My point is that the vast majority of the successful hedge fund operators appear not to have focused on individual securities so much as on markets as a whole. Their skill, in short, is not the Ben Graham value investor skill: it is much more a mastery of the poker-playing, head-butting, roller-derby turmoil of the trading arena. That seems almost definitionally true of somebody like Paul Tudor Jones, who got his start in the cotton exchange. I'd say it is equally true for George Soros' seemingly inborn knack for understanding a market as an N-dimensional Rubik's cube. Even a trader like Julian Robertson who may appear more closely wedded to the equity market, seems to have made his money as much from his grasp of the "market" part as of the "equity." As if to further the point, Thomas F. Steyer may prove the role by indirection: he seemed to do almost everything right until he got bogged down in a Colorado land development project, finding himself coping with the cares and disappointments that are bound to face almost any front-line entrepreneur.

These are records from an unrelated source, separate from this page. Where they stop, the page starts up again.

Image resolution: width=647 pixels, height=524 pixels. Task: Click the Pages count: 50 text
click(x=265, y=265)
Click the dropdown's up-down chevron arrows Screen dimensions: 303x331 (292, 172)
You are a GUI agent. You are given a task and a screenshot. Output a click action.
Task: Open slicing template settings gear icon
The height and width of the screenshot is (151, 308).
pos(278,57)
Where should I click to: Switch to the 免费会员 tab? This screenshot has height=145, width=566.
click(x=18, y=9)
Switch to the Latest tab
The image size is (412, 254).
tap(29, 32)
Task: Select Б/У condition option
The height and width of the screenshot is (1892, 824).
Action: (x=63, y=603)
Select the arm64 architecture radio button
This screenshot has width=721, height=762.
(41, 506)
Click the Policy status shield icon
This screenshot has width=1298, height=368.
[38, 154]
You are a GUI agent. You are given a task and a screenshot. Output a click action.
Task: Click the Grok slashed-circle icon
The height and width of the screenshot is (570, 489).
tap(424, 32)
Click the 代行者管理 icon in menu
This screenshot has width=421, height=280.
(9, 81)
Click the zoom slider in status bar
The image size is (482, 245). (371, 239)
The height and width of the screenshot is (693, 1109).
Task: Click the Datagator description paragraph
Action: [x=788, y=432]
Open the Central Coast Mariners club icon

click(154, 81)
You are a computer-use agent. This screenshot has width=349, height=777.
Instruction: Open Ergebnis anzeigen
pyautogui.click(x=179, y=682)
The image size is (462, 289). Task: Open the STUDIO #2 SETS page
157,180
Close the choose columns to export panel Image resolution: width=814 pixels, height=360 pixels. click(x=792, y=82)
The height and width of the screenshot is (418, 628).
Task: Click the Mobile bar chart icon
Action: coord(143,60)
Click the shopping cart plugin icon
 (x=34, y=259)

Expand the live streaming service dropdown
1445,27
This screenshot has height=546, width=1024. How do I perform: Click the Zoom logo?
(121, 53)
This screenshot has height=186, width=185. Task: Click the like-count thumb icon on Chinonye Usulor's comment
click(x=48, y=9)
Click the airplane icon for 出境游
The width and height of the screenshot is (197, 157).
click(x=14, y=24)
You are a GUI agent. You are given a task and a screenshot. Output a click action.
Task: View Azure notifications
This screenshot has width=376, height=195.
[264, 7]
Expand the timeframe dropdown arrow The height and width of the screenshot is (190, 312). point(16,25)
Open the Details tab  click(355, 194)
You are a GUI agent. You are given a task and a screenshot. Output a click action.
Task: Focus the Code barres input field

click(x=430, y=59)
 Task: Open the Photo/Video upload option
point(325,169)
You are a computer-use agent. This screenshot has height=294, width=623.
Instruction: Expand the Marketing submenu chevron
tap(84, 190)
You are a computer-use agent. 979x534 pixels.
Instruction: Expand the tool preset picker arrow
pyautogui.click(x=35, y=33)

I don't pretend to offer any blazing new insight here. And I don't mean to be understood as "exposing" the hedge fund industry. I tend to agree with Mallaby that the hedgies acquitted themselves rather well in the late uproar and maybe one thing we can do to ease the pain on another day is to encourage them to do more of the same. I'm just struggling for a point about what it is that ECMH does and does not comprehend. I suspect my point (if any) is that there's next to nothing in ECMH about market (for lack of a better word) "structure" and how it may affect pricing. Yet it is these insights about "structure" that provide some of the most interesting insights into the degree to which ECMH may not tell us much at all.
Side note: I can see that when I start talking about "structure," I'm veering perilously close to what the chartists do--head and shoulders, cup and handle, flag and pennant, all that stuff. I know that any self-respecting academic will regard charts with contempt--will tell you that it is impossible in principle for the charts to be correct, and that not a shred of evidence can be found to support the chartist's view. Yet it is remarkable how many of the successful hedgies some to go around with a bunch of charts under their arm.